DIY LOL
Anti-Pickup Line
Candidate Equals
LOLercoasters
Rate My Battlestation
home
Popular
Newest
You Decide
« First
‹ Prev
…
6
7
8
9
10
11
12
13
14
…
Next ›
Last »
When driving along in the car, imagining crashing and another car coming into you and the repercussions of it all.
thumb_up
thumb_down
-72
Buy tons of movies and only watch them once. Rarely buy books and reread them a million times.
thumb_up
thumb_down
-56
Stare blankly at your desktop when someone walks in the room so they won't know that you were watching porn lol
thumb_up
thumb_down
-121
Sometimes when you're at work and you're REALLY horny, you look around at the women you work with and think who you really would like to bone, then on another particular day when you aren't horny, you see the same women and think to yourself " I must have REALLY been horny. What was I thinking?" lol (not trying to be gross, but honestly, who doesn't get horny while at work sometimes)
thumb_up
thumb_down
+2
whenever there are automatic doors at a store i use "the force" to open them
thumb_up
thumb_down
+1,061
During an assembly, I try to be the last one to clap/ stand up/ sit down.
thumb_up
thumb_down
+529
really wonder why there is so much talk about pooping and farting on this site
thumb_up
thumb_down
-53
When you're in a public place, make up conversations between strangers. Example: Man to wife: Let's get out of here. There's no place to sit. Wife to man: Honey, we just got here. Man to wife: Maybe you didn't understand, Martha. There's no place to sit.
thumb_up
thumb_down
-34
When I'm about to get in bed, I turn my light off and then run and jump into bed so that nothing gets me.
thumb_up
thumb_down
+897
When someome asks you a question and you can't hear them so you say, "what?", then they say it again and you miss it so you just nod your head and say "yeah".
thumb_up
thumb_down
+2,877
When I'm over at my friends house and they get in a fight with their sibling, I just pet their dog.
thumb_up
thumb_down
-793
i take words i just read or said and sing them to the tune of a song
thumb_up
thumb_down
+111
Try to make a turd that touches the bottom of the toilet before it breaks off.
thumb_up
thumb_down
-2
My login password is INCORRECT so if I forget it my computer will say "your password is incorrect"
thumb_up
thumb_down
-6
try to get abs by doing the stupidest things
thumb_up
thumb_down
-7
Start thinking about how your walking, and then worry that you may lose control of your legs and fall.
thumb_up
thumb_down
+15
I have had a dream where my teeth fall out.
thumb_up
thumb_down
-63
Get excited when your friends think your favorite song is cool.
thumb_up
thumb_down
-38
When I was little and I saw disney's hercules I had no idea why Meg was working for Hades
thumb_up
thumb_down
-46
When taking a dump in a public restroom, if someone else walks in, I wait until they leave the restroom before finishing up and leaving the stall, just to make sure they don't see who I am.
thumb_up
thumb_down
-21
Sweet!

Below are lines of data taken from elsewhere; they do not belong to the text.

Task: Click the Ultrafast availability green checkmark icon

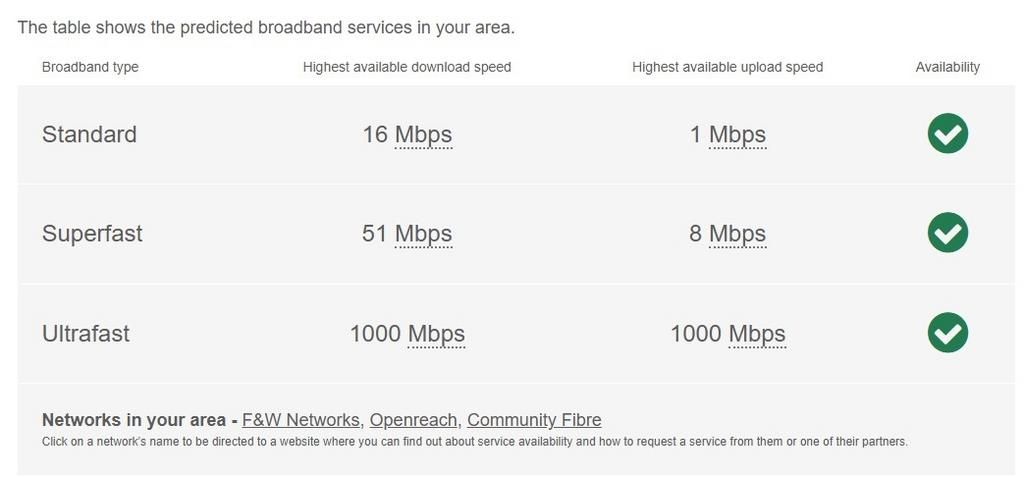Action: (947, 333)
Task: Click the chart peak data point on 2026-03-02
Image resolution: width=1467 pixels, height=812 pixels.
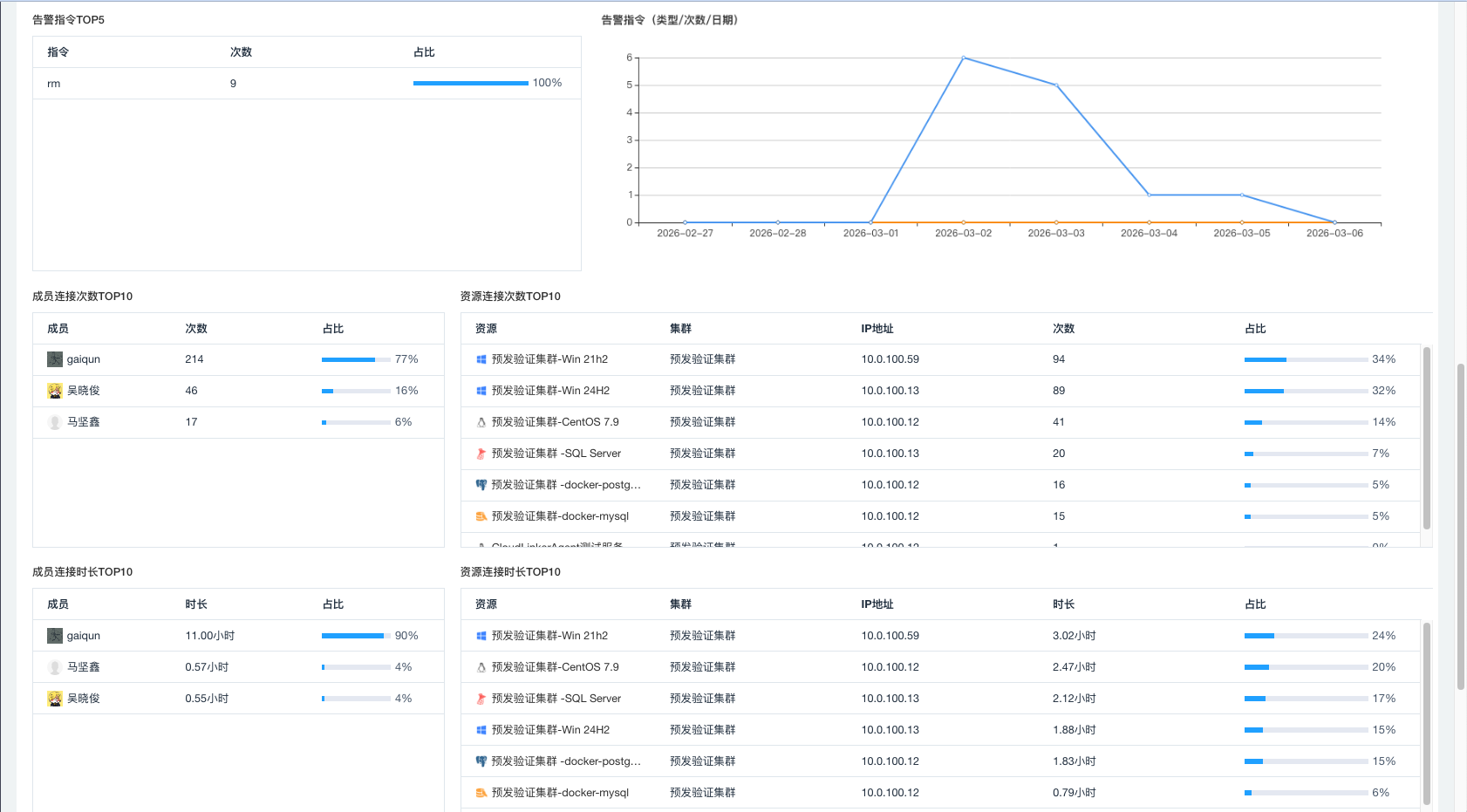Action: tap(963, 58)
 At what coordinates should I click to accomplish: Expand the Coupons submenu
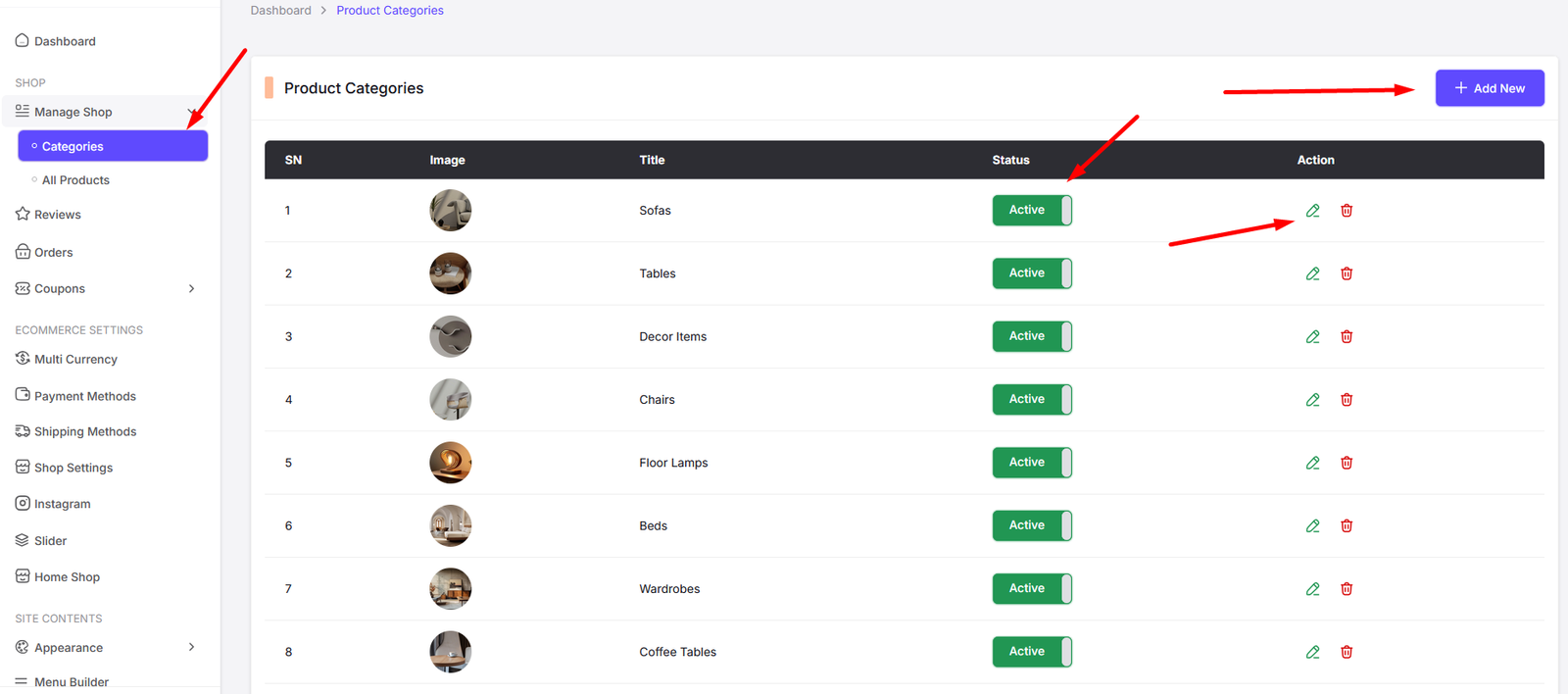coord(191,288)
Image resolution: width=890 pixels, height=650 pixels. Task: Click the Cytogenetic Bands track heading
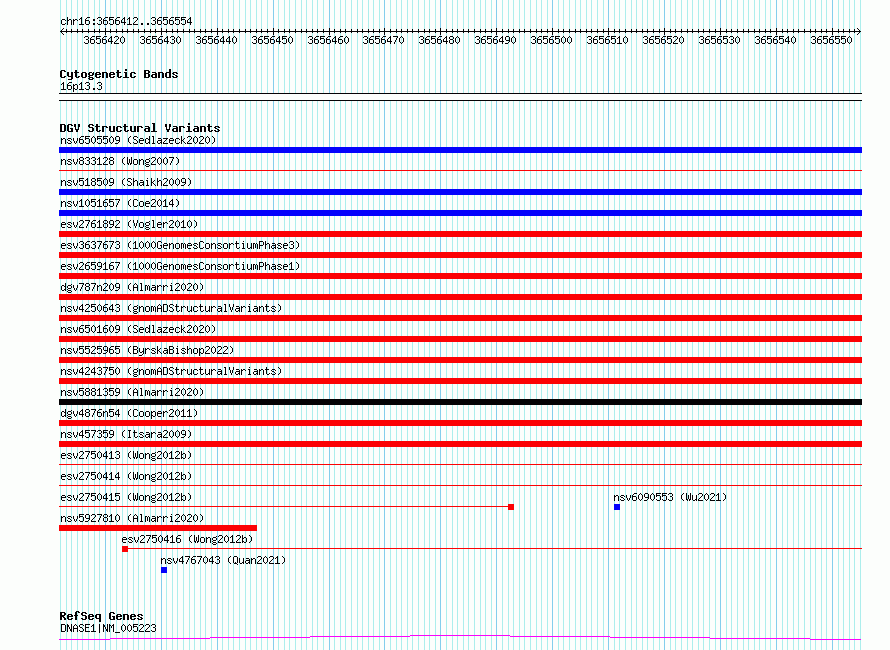[x=119, y=74]
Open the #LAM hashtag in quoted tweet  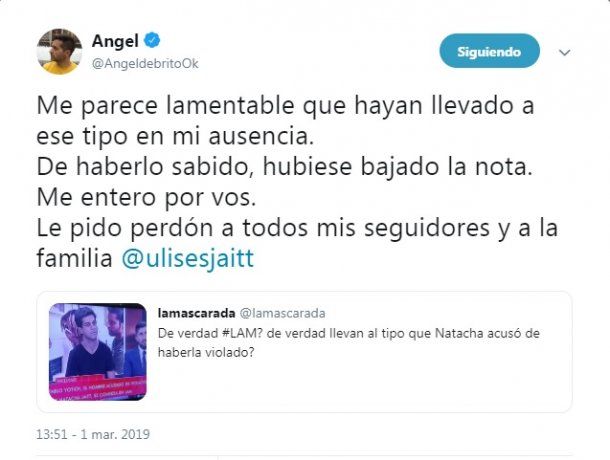pos(240,334)
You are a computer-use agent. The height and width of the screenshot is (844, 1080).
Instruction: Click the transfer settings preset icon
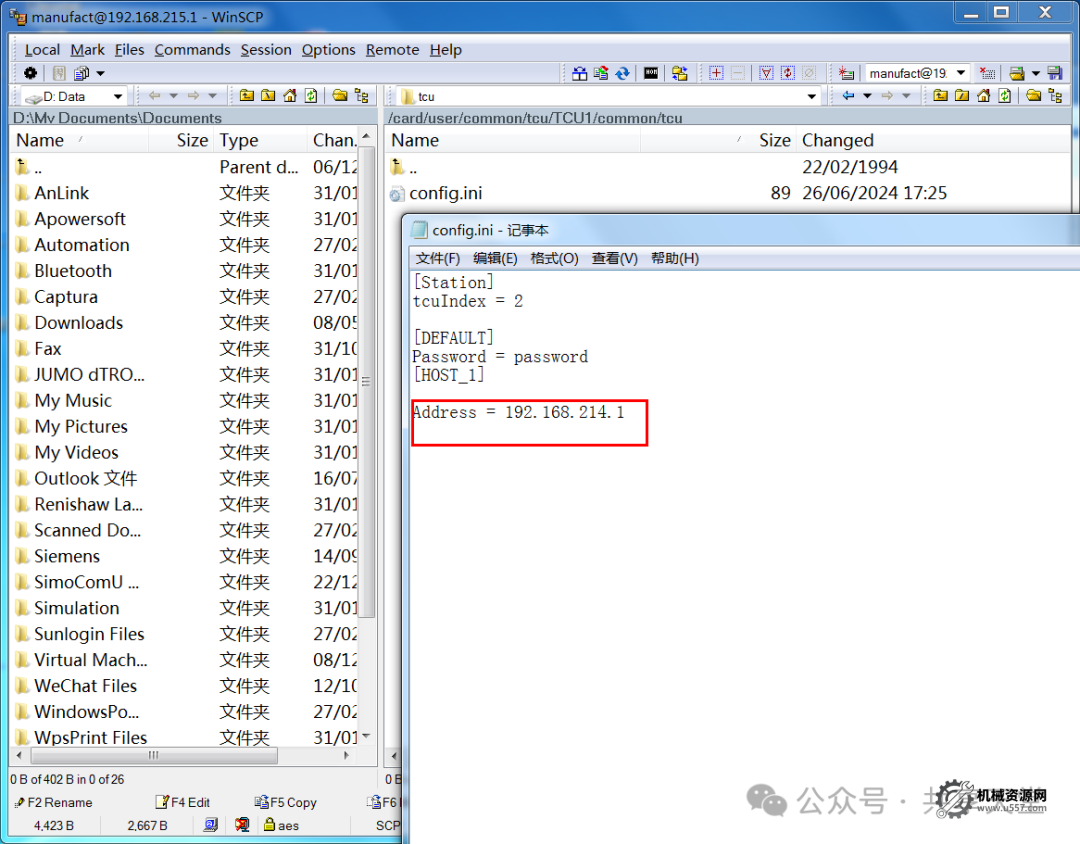(1017, 73)
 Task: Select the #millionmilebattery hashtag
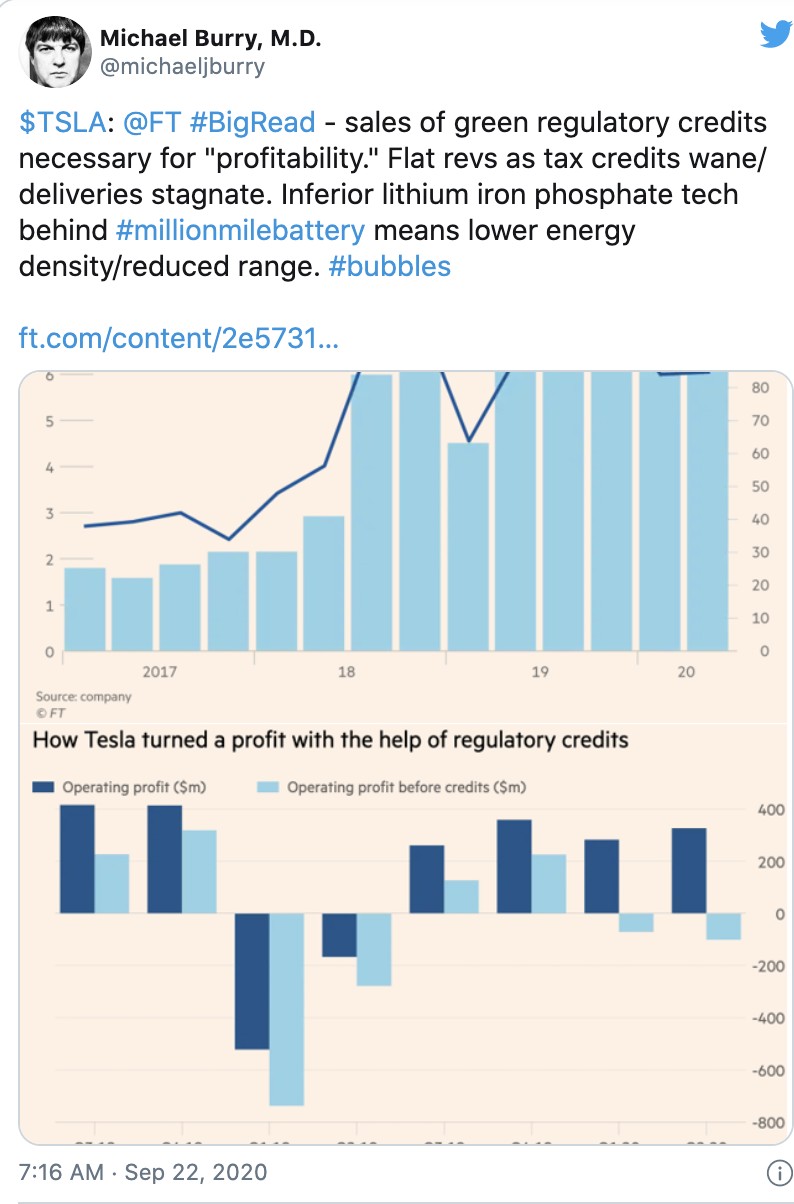(240, 231)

I've just received my free minecraft giftcode! >> Minecraftcodes.info <
thumb_up
thumb_down
-2
I have an imaginary therapist. I talk to him in my head and he actually gives me really good answers.
thumb_up
thumb_down
-13
When I remember something embarrassing I did or even something someone else did, I will yell random words. It started just with gasping but now I have like 5 words that I'll say randomly. It's evolved to include stressful or disturbing thoughts and not just embarrassing things. I have a pretty stressful life so I'm basically continuously making random sounds then looking around terrified that someone's heard.
thumb_up
thumb_down
-33
Opening the fridge door, then trying to accomplish pouring a drink, before the door seals itself forever leaving the cola to the mercy of the outside world.
thumb_up
thumb_down
-22
« First
‹ Prev
…
6
7
8
9
10
11
12
13
14
…
Next ›
Last »
Things You Think Only You Do
A collection of things you think only you do. Go ahead and confess. You probably aren't the only one.